*** Records for the exercise

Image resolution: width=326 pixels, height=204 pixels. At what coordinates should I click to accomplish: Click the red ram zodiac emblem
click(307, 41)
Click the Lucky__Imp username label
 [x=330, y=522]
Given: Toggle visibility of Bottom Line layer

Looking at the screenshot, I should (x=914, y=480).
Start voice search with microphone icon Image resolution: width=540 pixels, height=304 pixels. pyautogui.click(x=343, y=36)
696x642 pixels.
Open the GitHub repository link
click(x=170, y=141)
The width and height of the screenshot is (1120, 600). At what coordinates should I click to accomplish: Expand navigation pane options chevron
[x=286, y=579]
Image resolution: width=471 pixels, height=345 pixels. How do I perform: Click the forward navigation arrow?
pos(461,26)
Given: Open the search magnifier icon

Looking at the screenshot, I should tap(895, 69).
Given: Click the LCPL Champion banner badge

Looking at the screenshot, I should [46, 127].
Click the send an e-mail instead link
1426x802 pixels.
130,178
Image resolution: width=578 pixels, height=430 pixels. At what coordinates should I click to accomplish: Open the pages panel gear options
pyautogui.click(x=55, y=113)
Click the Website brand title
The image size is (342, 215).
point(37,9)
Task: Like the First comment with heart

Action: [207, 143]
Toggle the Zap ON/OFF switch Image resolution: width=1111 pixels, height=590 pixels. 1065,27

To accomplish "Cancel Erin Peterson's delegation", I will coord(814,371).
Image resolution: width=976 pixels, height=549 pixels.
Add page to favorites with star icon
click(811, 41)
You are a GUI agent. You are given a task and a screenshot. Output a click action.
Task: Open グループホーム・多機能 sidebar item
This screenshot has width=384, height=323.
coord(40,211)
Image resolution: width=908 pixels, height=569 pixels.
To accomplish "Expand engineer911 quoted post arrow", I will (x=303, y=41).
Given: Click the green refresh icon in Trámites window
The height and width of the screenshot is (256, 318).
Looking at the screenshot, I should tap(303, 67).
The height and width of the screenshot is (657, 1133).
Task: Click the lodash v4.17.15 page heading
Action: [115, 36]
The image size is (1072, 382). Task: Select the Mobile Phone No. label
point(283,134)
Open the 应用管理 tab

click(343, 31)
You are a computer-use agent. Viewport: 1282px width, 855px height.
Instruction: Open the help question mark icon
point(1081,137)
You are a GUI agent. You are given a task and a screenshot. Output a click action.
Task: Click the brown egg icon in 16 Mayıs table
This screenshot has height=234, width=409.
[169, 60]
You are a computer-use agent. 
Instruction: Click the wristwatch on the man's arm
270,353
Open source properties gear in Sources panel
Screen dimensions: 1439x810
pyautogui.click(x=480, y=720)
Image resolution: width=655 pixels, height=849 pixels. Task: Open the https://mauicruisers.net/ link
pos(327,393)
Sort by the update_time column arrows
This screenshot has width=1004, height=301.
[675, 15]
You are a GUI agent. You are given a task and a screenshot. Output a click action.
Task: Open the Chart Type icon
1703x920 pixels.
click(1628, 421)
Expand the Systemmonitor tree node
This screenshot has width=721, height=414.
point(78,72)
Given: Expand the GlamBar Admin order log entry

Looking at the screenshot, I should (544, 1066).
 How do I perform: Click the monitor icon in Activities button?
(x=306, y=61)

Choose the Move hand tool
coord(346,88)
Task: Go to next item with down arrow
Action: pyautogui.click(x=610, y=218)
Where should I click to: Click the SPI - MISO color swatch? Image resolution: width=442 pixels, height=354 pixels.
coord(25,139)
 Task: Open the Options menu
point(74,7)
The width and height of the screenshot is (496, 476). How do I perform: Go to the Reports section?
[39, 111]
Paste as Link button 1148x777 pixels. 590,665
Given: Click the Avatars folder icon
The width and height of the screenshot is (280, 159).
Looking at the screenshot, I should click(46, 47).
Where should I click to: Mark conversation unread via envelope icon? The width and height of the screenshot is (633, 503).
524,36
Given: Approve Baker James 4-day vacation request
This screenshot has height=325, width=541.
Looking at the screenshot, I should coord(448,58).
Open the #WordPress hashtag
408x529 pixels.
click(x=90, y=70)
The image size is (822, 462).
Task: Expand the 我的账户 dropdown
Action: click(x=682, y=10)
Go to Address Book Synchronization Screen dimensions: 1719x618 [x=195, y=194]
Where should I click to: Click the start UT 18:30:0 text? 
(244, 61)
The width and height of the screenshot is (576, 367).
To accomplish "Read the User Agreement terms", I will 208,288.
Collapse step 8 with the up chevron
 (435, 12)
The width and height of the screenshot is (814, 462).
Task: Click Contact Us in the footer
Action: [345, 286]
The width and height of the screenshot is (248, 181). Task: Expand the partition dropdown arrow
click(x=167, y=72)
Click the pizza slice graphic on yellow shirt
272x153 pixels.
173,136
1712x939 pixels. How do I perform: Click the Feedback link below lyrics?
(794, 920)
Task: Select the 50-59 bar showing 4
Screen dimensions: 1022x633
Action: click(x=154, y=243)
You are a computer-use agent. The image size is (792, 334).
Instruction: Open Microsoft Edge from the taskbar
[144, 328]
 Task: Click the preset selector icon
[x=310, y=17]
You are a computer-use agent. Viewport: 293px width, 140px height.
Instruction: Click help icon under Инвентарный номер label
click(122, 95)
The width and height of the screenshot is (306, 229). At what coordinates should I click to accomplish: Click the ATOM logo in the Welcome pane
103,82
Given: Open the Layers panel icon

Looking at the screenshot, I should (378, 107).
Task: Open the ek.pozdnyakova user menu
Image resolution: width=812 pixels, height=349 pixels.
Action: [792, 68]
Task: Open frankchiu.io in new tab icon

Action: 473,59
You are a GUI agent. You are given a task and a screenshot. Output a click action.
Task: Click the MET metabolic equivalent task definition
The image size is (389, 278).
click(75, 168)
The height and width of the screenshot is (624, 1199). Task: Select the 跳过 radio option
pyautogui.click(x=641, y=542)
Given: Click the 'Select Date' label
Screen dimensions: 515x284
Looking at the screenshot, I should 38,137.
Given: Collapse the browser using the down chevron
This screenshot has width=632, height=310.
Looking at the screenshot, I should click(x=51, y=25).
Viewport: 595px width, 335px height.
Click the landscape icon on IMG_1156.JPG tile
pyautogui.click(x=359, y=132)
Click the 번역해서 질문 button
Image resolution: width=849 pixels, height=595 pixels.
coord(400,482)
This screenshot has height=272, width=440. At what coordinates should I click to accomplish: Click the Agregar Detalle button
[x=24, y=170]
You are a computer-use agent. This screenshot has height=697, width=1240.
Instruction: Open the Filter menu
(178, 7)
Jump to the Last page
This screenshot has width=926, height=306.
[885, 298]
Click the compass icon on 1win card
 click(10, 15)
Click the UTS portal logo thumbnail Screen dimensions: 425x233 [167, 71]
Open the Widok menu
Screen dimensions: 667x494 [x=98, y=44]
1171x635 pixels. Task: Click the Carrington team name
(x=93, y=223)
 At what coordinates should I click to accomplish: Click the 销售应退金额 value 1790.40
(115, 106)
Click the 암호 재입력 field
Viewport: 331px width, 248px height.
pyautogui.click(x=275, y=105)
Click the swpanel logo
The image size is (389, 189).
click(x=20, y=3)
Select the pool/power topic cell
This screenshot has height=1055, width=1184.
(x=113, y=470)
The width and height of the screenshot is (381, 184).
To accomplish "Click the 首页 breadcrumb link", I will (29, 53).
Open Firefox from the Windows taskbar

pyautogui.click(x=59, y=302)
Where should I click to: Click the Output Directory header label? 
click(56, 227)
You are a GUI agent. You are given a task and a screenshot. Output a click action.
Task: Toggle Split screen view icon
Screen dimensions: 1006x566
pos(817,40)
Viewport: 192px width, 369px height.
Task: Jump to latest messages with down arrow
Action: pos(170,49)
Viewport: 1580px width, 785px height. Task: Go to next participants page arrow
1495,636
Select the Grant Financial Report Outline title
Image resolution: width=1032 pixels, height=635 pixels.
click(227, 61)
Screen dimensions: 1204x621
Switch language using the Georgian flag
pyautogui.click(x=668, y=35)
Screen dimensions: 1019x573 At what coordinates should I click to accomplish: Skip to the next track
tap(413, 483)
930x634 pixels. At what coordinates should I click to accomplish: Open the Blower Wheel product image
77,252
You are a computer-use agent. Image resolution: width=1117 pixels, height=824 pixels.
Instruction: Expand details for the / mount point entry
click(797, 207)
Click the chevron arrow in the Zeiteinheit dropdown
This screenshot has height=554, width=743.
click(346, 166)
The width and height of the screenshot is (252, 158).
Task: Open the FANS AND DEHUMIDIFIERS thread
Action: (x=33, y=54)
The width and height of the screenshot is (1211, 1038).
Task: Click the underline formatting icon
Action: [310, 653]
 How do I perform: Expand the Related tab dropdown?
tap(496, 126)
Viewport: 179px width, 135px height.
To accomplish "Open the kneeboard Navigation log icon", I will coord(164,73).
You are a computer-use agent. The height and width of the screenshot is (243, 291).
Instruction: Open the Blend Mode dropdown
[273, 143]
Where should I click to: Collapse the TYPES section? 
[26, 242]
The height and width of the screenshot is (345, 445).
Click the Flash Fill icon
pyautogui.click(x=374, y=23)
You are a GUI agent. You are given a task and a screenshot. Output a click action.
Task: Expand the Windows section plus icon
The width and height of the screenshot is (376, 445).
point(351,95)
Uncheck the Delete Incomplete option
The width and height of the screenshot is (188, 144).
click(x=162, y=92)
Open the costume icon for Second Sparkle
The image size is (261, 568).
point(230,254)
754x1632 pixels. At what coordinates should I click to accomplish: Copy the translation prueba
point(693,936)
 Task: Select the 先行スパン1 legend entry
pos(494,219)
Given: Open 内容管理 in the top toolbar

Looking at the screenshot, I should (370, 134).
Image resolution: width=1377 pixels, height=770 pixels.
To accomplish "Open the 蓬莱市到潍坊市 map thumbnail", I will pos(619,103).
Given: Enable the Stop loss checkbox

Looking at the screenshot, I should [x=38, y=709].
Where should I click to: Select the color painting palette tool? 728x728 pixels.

******

What this task involves ▸ Reproduce the listing from its start through the line containing "click(x=170, y=141)", inclusive, swapping "microphone" for "mic" and leaving everything else the same.

Response to this exercise ▸
Image resolution: width=326 pixels, height=204 pixels. At what coordinates should I click to accomplish: Click the red ram zodiac emblem
click(307, 41)
Click the Lucky__Imp username label
 [x=330, y=522]
Given: Toggle visibility of Bottom Line layer

Looking at the screenshot, I should (x=914, y=480).
Start voice search with mic icon Image resolution: width=540 pixels, height=304 pixels. pyautogui.click(x=343, y=36)
696x642 pixels.
Open the GitHub repository link
click(x=170, y=141)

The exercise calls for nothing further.